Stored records
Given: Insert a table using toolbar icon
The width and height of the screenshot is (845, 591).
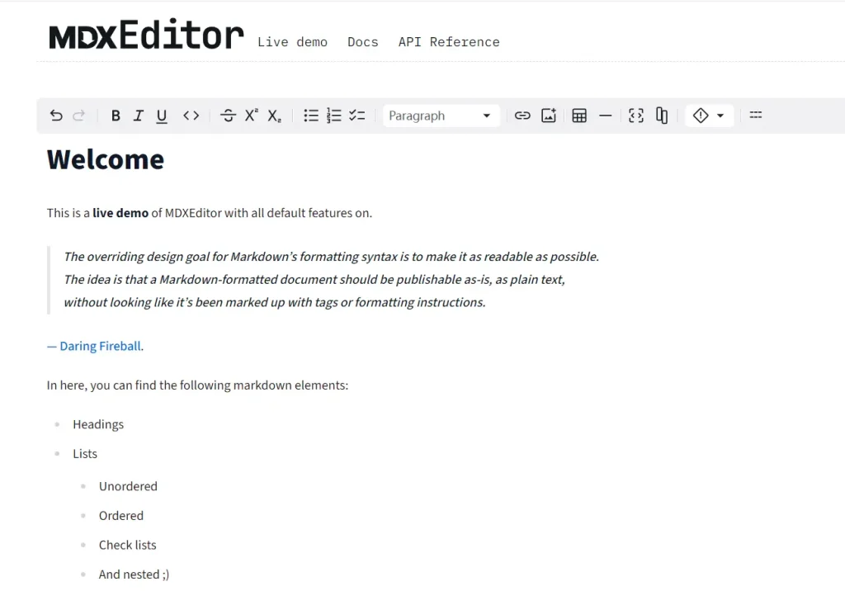Looking at the screenshot, I should click(579, 116).
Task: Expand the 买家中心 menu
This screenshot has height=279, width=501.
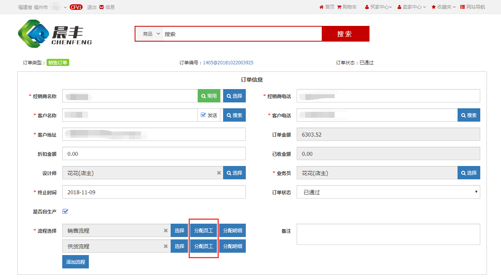Action: point(378,7)
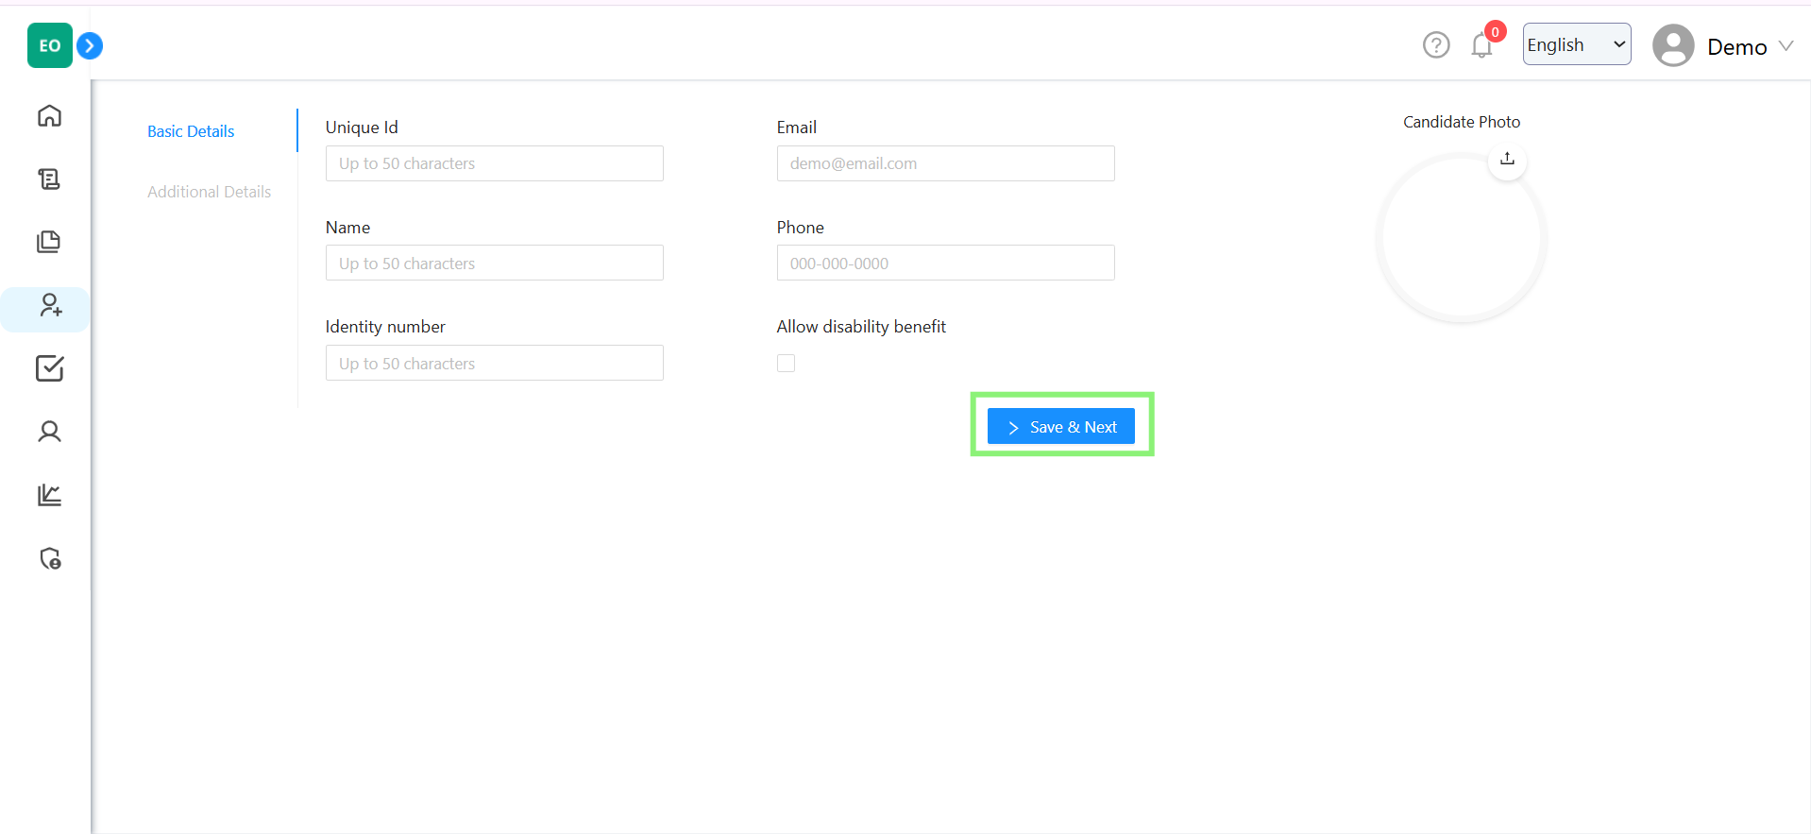Image resolution: width=1811 pixels, height=834 pixels.
Task: Select the Basic Details tab
Action: [x=191, y=131]
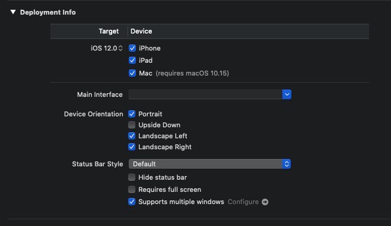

**INSTRUCTIONS TO FOLLOW:**
Please hand back every entry above exactly, with no images in the copy.

**ANSWER AREA:**
Given: Insert a table using toolbar icon
The width and height of the screenshot is (845, 591).
Looking at the screenshot, I should click(579, 116).
Task: Expand the 买家中心 menu
This screenshot has height=279, width=501.
Action: point(378,7)
Image resolution: width=1811 pixels, height=834 pixels.
Task: Select the Basic Details tab
Action: [x=191, y=131]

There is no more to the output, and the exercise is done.